An item in manufacturing refers to a physical product, component, or material that is used or produced as part of the manufacturing process. It can include raw materials, subassemblies, parts, and finished goods. Items are tracked and managed within a company's inventory system.
Source: APICS Dictionary, 15th edition (2013)
A tangible product or material that is produced, purchased, maintained, sold, or otherwise consumed in a business operation. Items can be managed in inventory systems, and they may have attributes such as descriptions, part numbers, and quantities.
Source: Oracle Documentation - "Defining Items"
All the above definitions of an “item” seem to be coherent across different sources but however, in the manufacturing industry itself, people with different roles using different software applications will view and define the “item” in different ways.

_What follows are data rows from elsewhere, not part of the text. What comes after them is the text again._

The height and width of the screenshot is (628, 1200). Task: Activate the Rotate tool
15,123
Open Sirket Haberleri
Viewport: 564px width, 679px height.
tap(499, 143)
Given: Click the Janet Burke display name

Just like in our BOM blog where people with different roles referred to their BOM as eBOM or mBOM, similarly the “item” takes different form of definition in different systems.
A CAD designer will refer to the “item” as a number on a drawing that is used to describe the technical / physical information of a product such as its length, height, width, type, unit of measure, etc,. These so called properties are the result of a CAD application like Autodesk Inventor and are managed in a PDM system like Autodesk Vault.

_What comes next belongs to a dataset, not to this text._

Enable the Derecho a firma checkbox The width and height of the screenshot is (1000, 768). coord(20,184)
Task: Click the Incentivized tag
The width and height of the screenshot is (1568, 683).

A purchaser will describe the item using commercial properties like cost, delivery time, suppliers, stock availability, make or buy, etc,. They manage their items in ERP systems like SAP, Microsoft Dynamics, Oracle, Infor, IFS, PsiPenta and others such applications.
A production manager will connect production attributes such as production time, production cost, production steps (operations), and so on, and manages the same item with their MES application for production planning.
The person from the service department will consider alternative compatible versions or revisions, shipping cost, deterioration, etc,.
A sales executive will require parameters like discount, delivery time, minimum purchasing quantity, etc,., and manage the same item within their CRM system.
Different roles within a manufacturing company describe the item with different attributes and manage the item in different software applications.
All these people in their respective roles are describing the same item at different stages of the design-to-production process and there require the proper information and use the appropriate software to carry out their tasks.
Before we discuss about transferring items from Vault to ERP through the our process automation solutions, let’s have a look at different implications that comes with a few questions.
Who creates the item?
Usually it’s the designer, at least for the produced parts, who creates the part in his CAD system. The purchase parts can be created by the purchaser but usually at the request of the designer who needs that part for the product he/she designs.
Who generates the item/part number using which system?
As the designer creates most items, the obvious answer would be the designer within his PDM system like Autodesk Vault. In many cases the unique item number must be generated by the ERP system. The ERP is mostly the “source of truth” when it comes to items and BOMs.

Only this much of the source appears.